+++ DOCUMENT PASSAGE +++
The emphasis of the INCORE programme is consistent with the vision of Ulster University to be a leading provider of professional education for professional life and the geographical scope of INCORE’s work in research, policy, and practice is both local and global.
The programme stresses the development of skills relevant to graduates who want to go on to be practitioners, researchers and policymakers in the peace and conflict field. The overall approach seeks to develop the critical, theoretical and analytical skills necessary for working in conflicted societies – in ways that are grounded in real life application and case studies.
Students in the programme have access to leading academics and practitioners working to address both the causes and consequences of conflict locally and internationally, and to promote better peacemaking and peacebuilding strategies. The experience of engaging with leading academics and practitioners in the field is a hallmark of the programme and the location of the programme in Northern Ireland ensures that there is an open door between classroom and experiential learning.
The knowledge and capacities developed by students are transferable across sectors and regions, making their skill-set mobile and flexible within a globalised job market. Graduates of the programme will have key research and practice skills which will equip them to pursue careers in a wide range of fields, including conflict resolution, human rights, community and economic development, social justice, psychosocial interventions, education, law, social work and politics among others. Development and humanitarian organisations, in particular, are increasingly recognising the value of employing staff with a strong understanding and knowledge of conflict resolution and peacebuilding issues, particularly given the prevalence of tensions and conflict in developing countries. The knowledge and skills gained during the MSc in Peace and Conflict Studies also has applicability and desirability for employers within the public and private sector, particularly in the areas of negotiation, mediation and conflict resolution.
The MSc takes one calendar year in full-time mode. You will normally be expected to attend class for 4-5 hours on two days a week during Semester One (Sept-Jan) and Semester Two (Jan-May). Students conduct their dissertation during Semester Three (June-Sept). The programme will be supplemented with seminars and lectures by visiting academics and practitioners, as well as field visits.
The content for each course is summarised on the relevant course page, along with an overview of the modules that make up the course.
+++
(TO DO)
- a) Using the program description above, decide whether each statement agrees with it, answering yes or no and quoting the words that decide it: (i) The MSc takes one calendar year in full-time mode. (ii) Students conduct their dissertation during Semester Two. (iii) Students normally attend class on three days a week.
- b) Please translate this sentence from the program description into Spanish: "Students conduct their dissertation during Semester Three (June-Sept)."
- c) List every semester the program description names, each with the months it gives for it.
+++ DATA SUPPLIED +++
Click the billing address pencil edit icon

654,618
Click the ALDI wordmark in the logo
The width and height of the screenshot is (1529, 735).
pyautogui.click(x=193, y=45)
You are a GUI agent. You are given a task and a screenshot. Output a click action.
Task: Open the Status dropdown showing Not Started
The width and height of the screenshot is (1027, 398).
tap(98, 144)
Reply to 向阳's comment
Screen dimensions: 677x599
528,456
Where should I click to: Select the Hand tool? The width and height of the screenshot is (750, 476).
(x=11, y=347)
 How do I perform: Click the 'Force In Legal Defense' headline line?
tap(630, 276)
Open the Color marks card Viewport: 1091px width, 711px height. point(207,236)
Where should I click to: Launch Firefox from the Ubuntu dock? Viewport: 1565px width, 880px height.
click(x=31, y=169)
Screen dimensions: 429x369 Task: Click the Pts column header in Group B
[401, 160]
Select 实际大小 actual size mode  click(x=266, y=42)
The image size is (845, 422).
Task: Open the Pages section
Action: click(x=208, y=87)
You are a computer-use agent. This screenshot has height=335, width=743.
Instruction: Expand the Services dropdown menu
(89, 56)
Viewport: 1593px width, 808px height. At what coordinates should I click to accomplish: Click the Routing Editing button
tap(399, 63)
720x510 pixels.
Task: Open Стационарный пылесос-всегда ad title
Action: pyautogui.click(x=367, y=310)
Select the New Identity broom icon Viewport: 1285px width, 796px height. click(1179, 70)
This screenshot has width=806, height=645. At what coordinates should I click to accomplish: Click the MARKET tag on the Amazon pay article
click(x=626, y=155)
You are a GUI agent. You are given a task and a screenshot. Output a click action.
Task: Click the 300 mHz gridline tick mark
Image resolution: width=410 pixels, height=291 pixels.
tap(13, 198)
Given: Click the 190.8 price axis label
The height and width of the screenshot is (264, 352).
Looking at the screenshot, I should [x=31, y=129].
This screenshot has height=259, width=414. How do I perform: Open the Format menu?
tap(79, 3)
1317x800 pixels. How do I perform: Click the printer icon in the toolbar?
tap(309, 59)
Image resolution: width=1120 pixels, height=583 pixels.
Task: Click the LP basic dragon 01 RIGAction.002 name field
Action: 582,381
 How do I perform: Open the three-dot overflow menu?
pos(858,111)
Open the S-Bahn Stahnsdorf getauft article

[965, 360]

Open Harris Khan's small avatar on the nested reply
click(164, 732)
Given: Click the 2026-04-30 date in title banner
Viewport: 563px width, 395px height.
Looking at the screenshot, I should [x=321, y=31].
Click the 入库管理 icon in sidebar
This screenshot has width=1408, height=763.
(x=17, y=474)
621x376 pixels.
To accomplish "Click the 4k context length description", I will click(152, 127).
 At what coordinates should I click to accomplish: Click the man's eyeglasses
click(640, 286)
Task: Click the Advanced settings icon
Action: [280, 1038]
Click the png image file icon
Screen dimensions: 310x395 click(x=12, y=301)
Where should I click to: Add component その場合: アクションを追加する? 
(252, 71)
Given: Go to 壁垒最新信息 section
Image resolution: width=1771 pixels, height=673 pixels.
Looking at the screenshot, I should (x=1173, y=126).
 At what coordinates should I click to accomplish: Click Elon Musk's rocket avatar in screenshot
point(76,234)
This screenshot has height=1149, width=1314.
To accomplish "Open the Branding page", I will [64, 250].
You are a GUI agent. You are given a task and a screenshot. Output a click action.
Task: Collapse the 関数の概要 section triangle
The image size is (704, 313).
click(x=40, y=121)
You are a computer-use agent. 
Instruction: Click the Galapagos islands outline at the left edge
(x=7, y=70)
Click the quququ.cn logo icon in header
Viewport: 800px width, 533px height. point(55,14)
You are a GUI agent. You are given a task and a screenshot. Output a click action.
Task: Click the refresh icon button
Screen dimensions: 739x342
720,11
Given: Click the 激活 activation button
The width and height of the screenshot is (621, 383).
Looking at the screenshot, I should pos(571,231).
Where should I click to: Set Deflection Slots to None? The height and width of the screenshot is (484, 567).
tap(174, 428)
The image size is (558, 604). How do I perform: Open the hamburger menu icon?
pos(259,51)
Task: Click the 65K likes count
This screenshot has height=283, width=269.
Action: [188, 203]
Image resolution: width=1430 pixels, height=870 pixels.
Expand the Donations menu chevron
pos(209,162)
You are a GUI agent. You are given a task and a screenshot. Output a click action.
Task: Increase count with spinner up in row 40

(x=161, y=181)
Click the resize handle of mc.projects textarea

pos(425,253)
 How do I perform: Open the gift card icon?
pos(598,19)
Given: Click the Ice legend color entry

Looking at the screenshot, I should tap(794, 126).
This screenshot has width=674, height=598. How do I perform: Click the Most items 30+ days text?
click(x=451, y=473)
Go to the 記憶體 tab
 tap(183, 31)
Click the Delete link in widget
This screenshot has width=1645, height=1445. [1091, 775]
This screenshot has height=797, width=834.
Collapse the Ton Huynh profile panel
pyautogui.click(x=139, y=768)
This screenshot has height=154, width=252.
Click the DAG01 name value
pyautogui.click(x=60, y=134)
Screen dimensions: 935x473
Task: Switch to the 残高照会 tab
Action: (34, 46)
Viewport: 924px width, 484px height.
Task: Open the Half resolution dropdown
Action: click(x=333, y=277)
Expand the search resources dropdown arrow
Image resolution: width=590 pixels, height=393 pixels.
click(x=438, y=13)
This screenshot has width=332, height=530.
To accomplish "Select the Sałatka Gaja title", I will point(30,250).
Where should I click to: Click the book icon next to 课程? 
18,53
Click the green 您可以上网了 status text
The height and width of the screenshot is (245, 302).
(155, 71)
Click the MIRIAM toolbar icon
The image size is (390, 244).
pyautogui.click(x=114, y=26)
+++
(SET OF ANSWERS)
- a)
(i) Yes: "The MSc takes one calendar year in full-time mode."
(ii) No: "Students conduct their dissertation during Semester Three (June-Sept)."
(iii) No: "You will normally be expected to attend class for 4-5 hours on two days a week"

- b) Los estudiantes realizan su tesina durante el tercer semestre (junio-septiembre).

- c)
Semester One (Sept-Jan)
Semester Two (Jan-May)
Semester Three (June-Sept)